This recipe features boneless chicken breasts filled with a combination of sweet apples and creamy brie cheese. A savory maple glaze is applied before roasting to add depth and a golden finish.

List of ingredients
- 2 boneless and skinless chicken breasts – select breasts of similar size to ensure even cooking.
- 1 honeycrisp apple, cored and sliced thin – provides a sweet and crisp contrast to the cheese.
- 1 wedge of brie cheese, sliced – adds a buttery, creamy texture to the center.
- Salt and pepper – used to season the meat to taste.
- 2 Tbsp maple syrup – the primary sweetener for the glaze.
- 1 tsp dijon mustard – adds a tangy element to the sauce.
- 1/4 tsp dried thyme – provides a subtle herbal aroma.
- 1 garlic clove, minced – adds a pungent, savory depth to the glaze.
step-by-step instructions
- Prepare the glaze: In a small mixing bowl, whisk together the maple syrup, dijon mustard, dried thyme, and minced garlic. Set the mixture aside until needed.
- Preheat the oven: Set your oven to 400 degrees Fahrenheit to ensure it is fully heated before the chicken enters.
- Prepare the chicken: Place the chicken breasts on a cutting board. Cut a slit into the side of each breast, going about three-quarters of the way through to create a pocket. Season both the exterior and interior with salt and pepper.
- Sear the meat: Heat a large cast iron skillet over medium-high heat with a splash of olive oil. Once the oil is shimmering, sear the chicken for 2 to 3 minutes per side until a golden crust forms.
- Stuff the breasts: Remove the seared chicken from the pan. Insert 3 slices of brie and 3 to 4 thin slices of apple into each pocket.

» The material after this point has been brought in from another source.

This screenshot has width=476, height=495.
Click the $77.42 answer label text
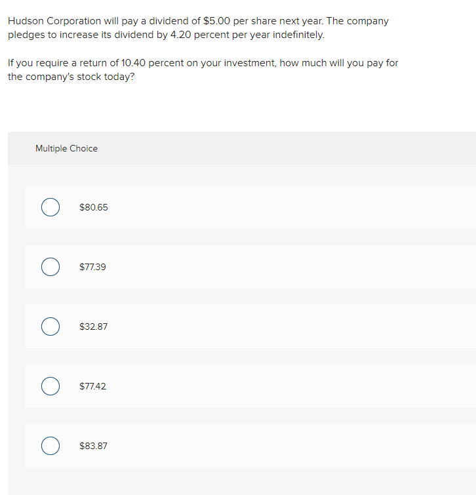92,386
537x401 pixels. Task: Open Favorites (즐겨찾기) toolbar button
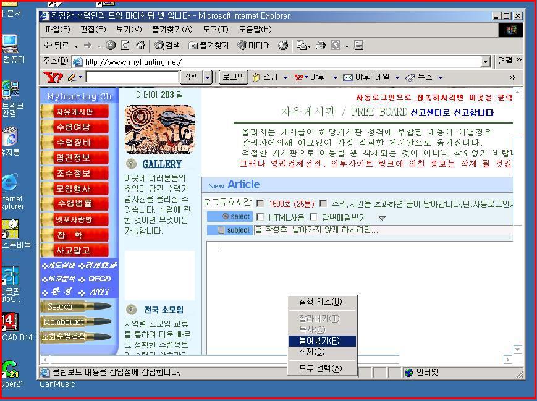coord(208,45)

Use toothpicks to secure the opening if the filling tends to spill.
- Apply glaze: Return the stuffed chicken to the cast iron skillet. Brush the maple glaze generously over the top of each breast.

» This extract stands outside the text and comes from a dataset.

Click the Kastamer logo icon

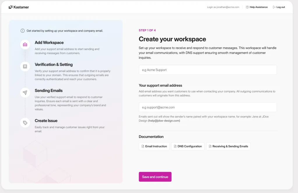tap(10, 7)
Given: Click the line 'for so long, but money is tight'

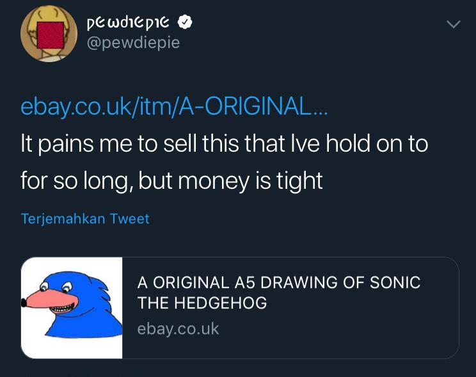Looking at the screenshot, I should [x=171, y=181].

- Bake and finish: Place the skillet in the oven and bake for 20 to 22 minutes. Use a meat thermometer to verify the internal temperature has reached 165 degrees Fahrenheit before removing from the oven. Serve immediately.
Guide to Selecting the Best Apples
Honeycrisp Apples for Texture
Honeycrisp apples are ideal because they hold their shape well under heat. They provide a consistent crunch and a sweet flavor that balances the salty notes of the brie.
Granny Smith for Tanginess
If you prefer a more tart flavor profile, use Granny Smith apples. The acidity of these apples cuts through the richness of the brie cheese and the sweetness of the maple syrup.
Fuji Apples for Balanced Sweetness
Fuji apples offer a dense texture and a mild sweetness. They are a great middle-ground option if you want something sweeter than a Granny Smith but less intense than a Honeycrisp.
Gala Apples for a Milder Taste
Gala apples are softer and have a more subtle sweetness. While they may soften more during the baking process, they blend seamlessly with the melted cheese.
Brie Cheese Preparation and Tips
Freezing Brie for Easier Slicing
Brie is naturally soft, which can make it difficult to cut into clean slices. Place the brie wedge in the freezer for about 10 minutes before slicing to firm up the texture.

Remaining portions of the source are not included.